Raul Maciel 24/11/2023
Publicado em 1940 e considerado uma obra-prima da literatura fantástica latino-americana, A Invenção de Morel é um livro do autor argentino Adolfo Bioy Casares e é dedicado ao seu grande amigo e também escritor Jorge Luís Borges, que contribuiu com um prólogo que merece atenção especial.
Trata-se da história de um homem que, procurando fugir da justiça, fica sabendo da existência de uma ilha inabitada na qual alguns homens haviam levantado algumas construções, mas, devido a uma moléstia, não havia gente que por lá sobrevivesse. Certo de que nada poderia piorar a sua situação, foi para a tal ilha e lá se instalou. Certo dia, sem que houvesse notado a chegada ou mesmo a aproximação de qualquer barco ou avião, percebe de repente a presença de outras pessoas na ilha — e as toma por veranistas. Entre a curiosidade de observá-las e o medo de ser preso ou de ter descoberto o seu passado, passa a viver na parte mais baixa da ilha (ficando lá sujeito às marés) e a vigiar melhor o dia-a-dia das misteriosas pessoas que haviam aparecido no local. Cauteloso em suas observações, ele decide arriscar contato com uma jovem que lhe chamara a atenção, Faustine. Se de início pensa que está sendo ignorado, em outra tentativa percebe que na verdade não era visto. Alguns dias mais e ele começa a reparar que certas conversas entre os "veranistas" se repetiam: os diálogos e os gestos eram os mesmos que os ocorridos em dias anteriores. A forma como o livro foi escrito torna difícil fazer uma resenha sobre ele sem correr o risco de contar o seu desfecho.

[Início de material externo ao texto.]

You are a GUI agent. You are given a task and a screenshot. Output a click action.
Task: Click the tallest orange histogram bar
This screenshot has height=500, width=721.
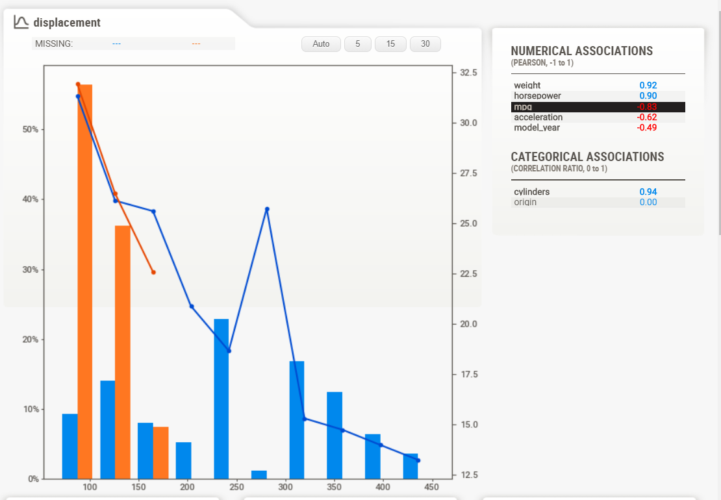(85, 281)
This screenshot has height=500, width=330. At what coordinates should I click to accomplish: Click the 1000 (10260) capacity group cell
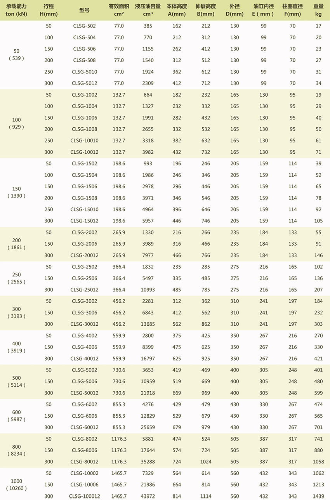coord(16,484)
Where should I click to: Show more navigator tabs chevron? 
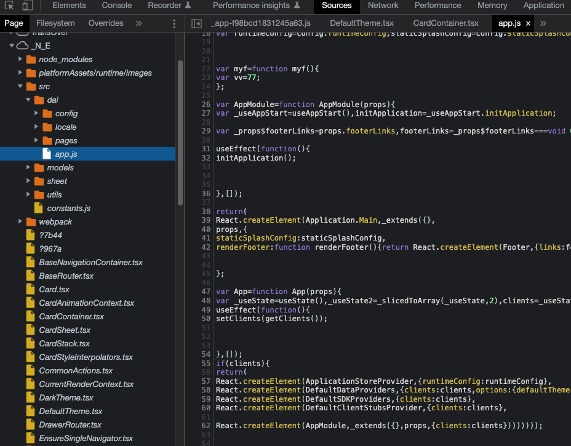click(x=138, y=23)
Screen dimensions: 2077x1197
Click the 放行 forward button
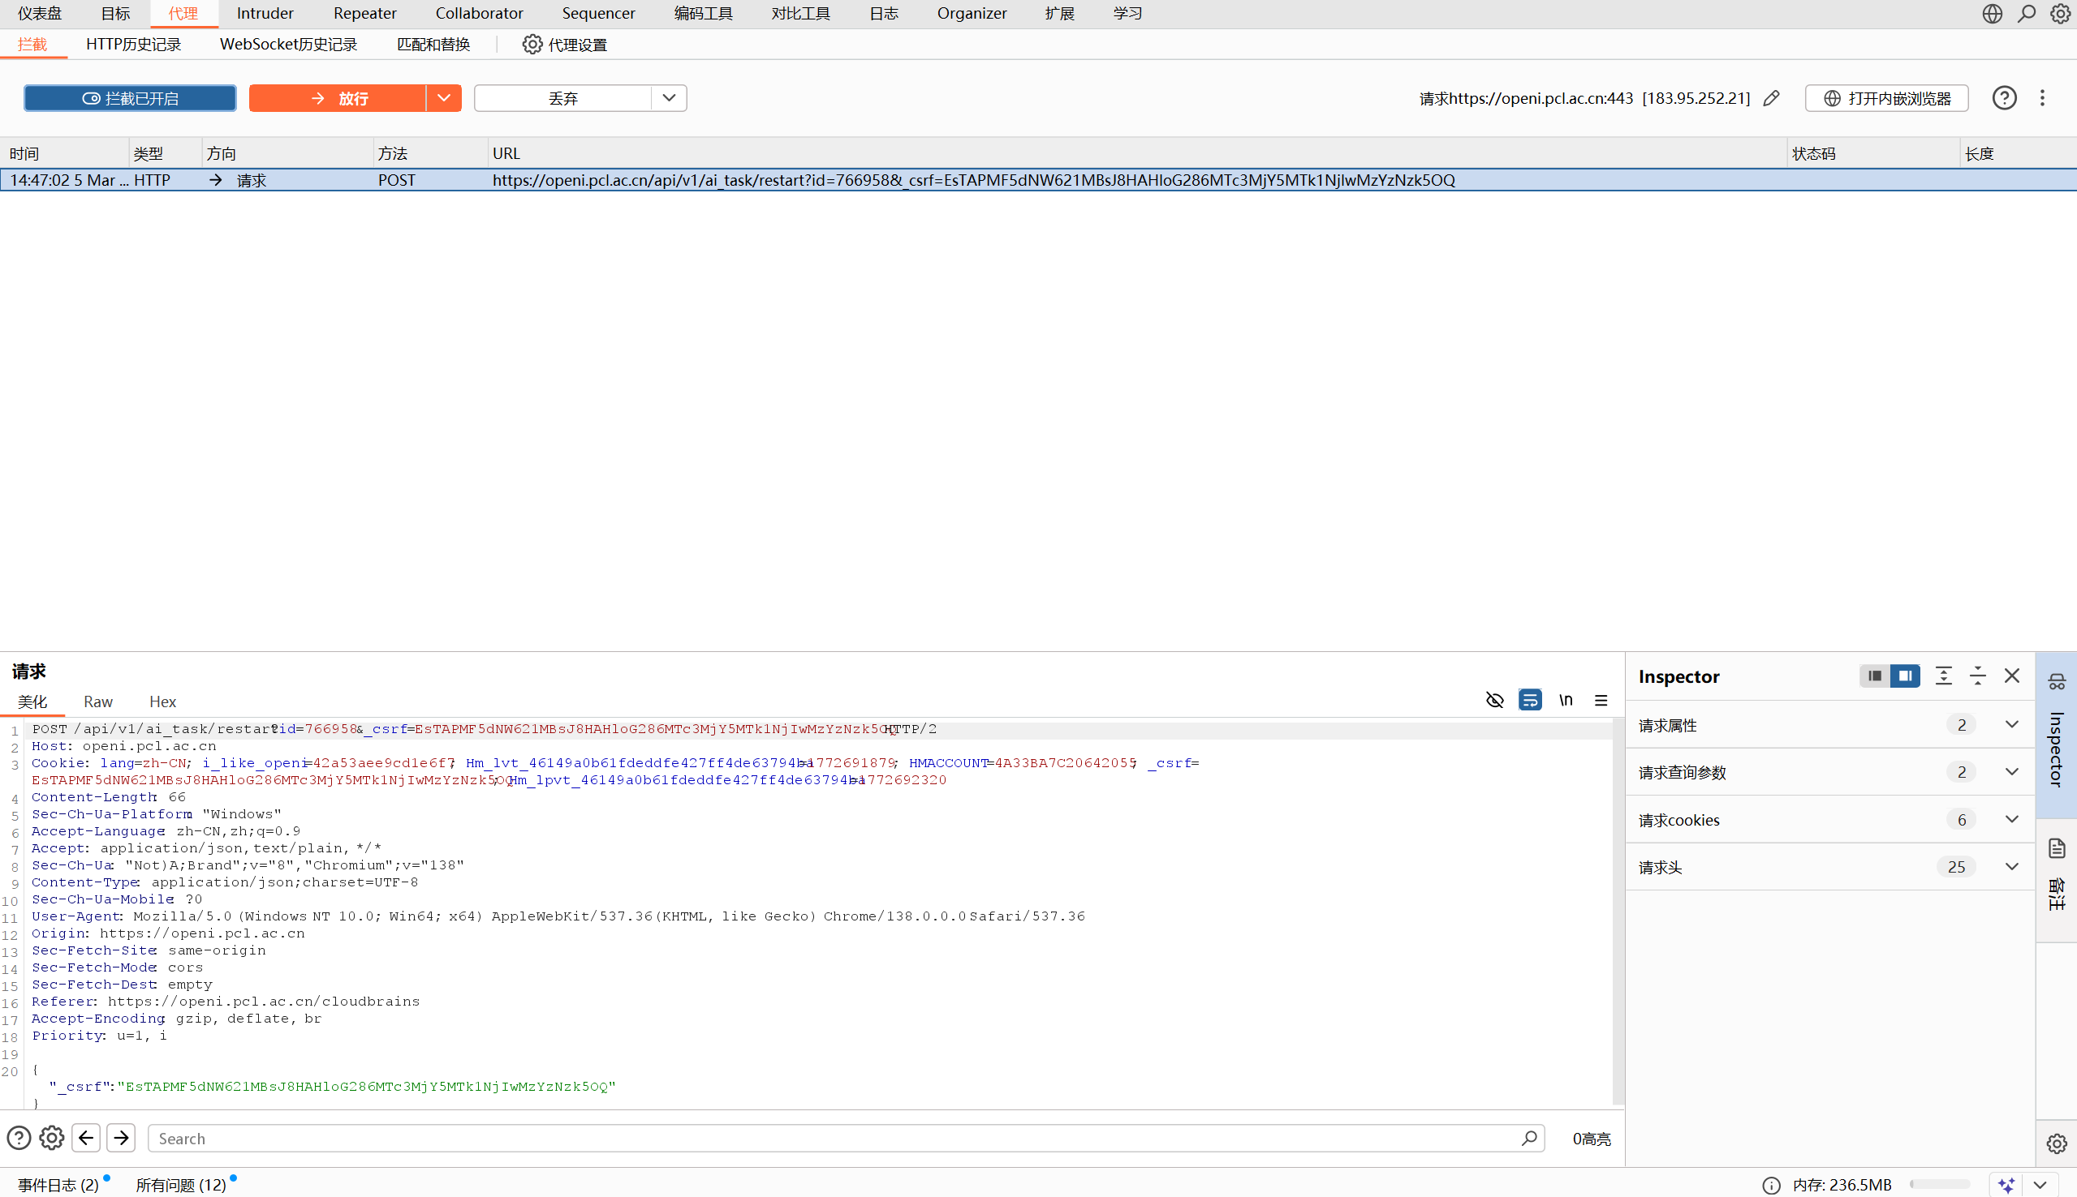[x=338, y=99]
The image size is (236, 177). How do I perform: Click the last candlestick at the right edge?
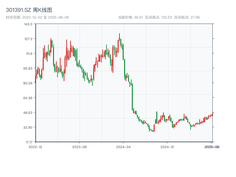coord(212,114)
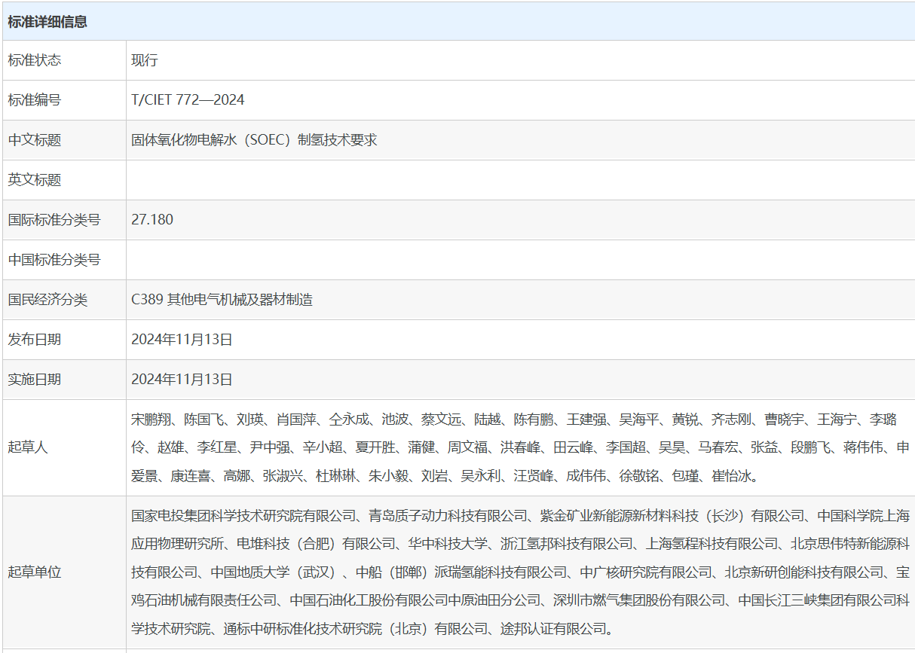Select the 现行 status value
The image size is (915, 653).
[144, 60]
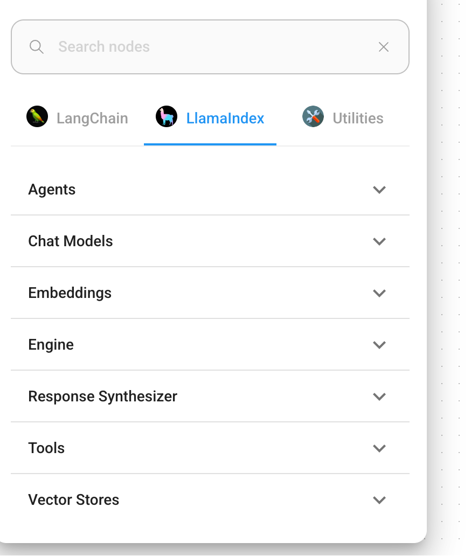The image size is (471, 556).
Task: Select the LlamaIndex tab label
Action: click(x=225, y=118)
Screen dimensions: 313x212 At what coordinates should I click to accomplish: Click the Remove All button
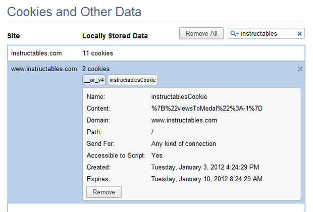point(201,34)
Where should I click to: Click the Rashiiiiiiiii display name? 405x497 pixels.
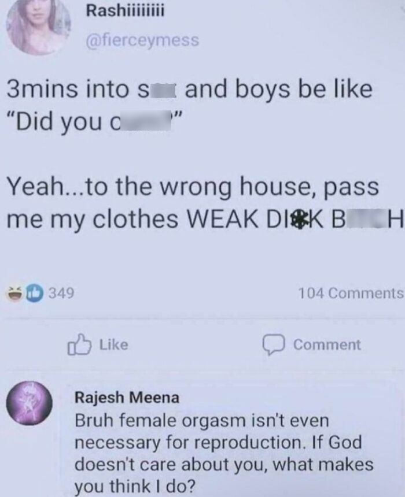pyautogui.click(x=125, y=12)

Trecho: "Com lentidão na minha consciência, pontuais na realidade, as palavras e os movimentos de Faustine e do barbudo coincidiram com as suas palavras e os seus movimentos de havia oito dias. O atroz eterno retorno. Incompleto: meu jardinzinho, da outra vez mutilado pelos pés de Morel, é hoje um ponto apagado, com vestígios de flores mortas, achatadas contra a terra."
Contada em primeira pessoa (como uma espécie de diário), a história muitas vezes parece caminhar antes para uma não-solução do que para a solução dos mistérios apresentados. Casares utiliza um narrador-personagem, o que é importantíssimo para o desenvolvimento do texto, pois este, ao contar a história, dá a sua versão (que pode ou não corresponder à verdade — diferentemente do que ocorre nas histórias contadas por um narrador-onisciente), o que por si só já torna mais complexa a história. Mas não bastasse isso, esse narrador explicita diversas vezes que nem ele mesmo consegue precisar a situação e que teme que possa ser tudo fruto de algum delírio ou alucinação. Mas ainda que esse narrador-personagem se demonstrasse totalmente certo dos fatos relatados, você confiaria cegamente em um foragido da justiça? Casares bagunçou as dimensões espacial e temporal para compor essa grande obra — que, sem dúvida, vale a pena ler.
(Muitos veem na trama de A Invenção de Morel uma crítica à tecnologia, o que não me pareceu tão certo durante a leitura do texto. Após ler o livro, procurei material sobre o autor e encontrei uma entrevista dele ao programa Roda Viva, em 1995. Quando perguntado se ele se sentia "esperançoso, cético, assombrado ou indiferente" diante dos "prodígios tecnológicos", a sua resposta foi "creio bastante no progresso e espero que essas promessas se cumpram. Ao menos, essas promessas nos animam. Depois, me desculpem, não há que confundir a vida com a literatura". Assim, talvez a visão de "crítica à tecnologia", apesar de bem aceita, não seja a mais condizente com as intenções do autor.)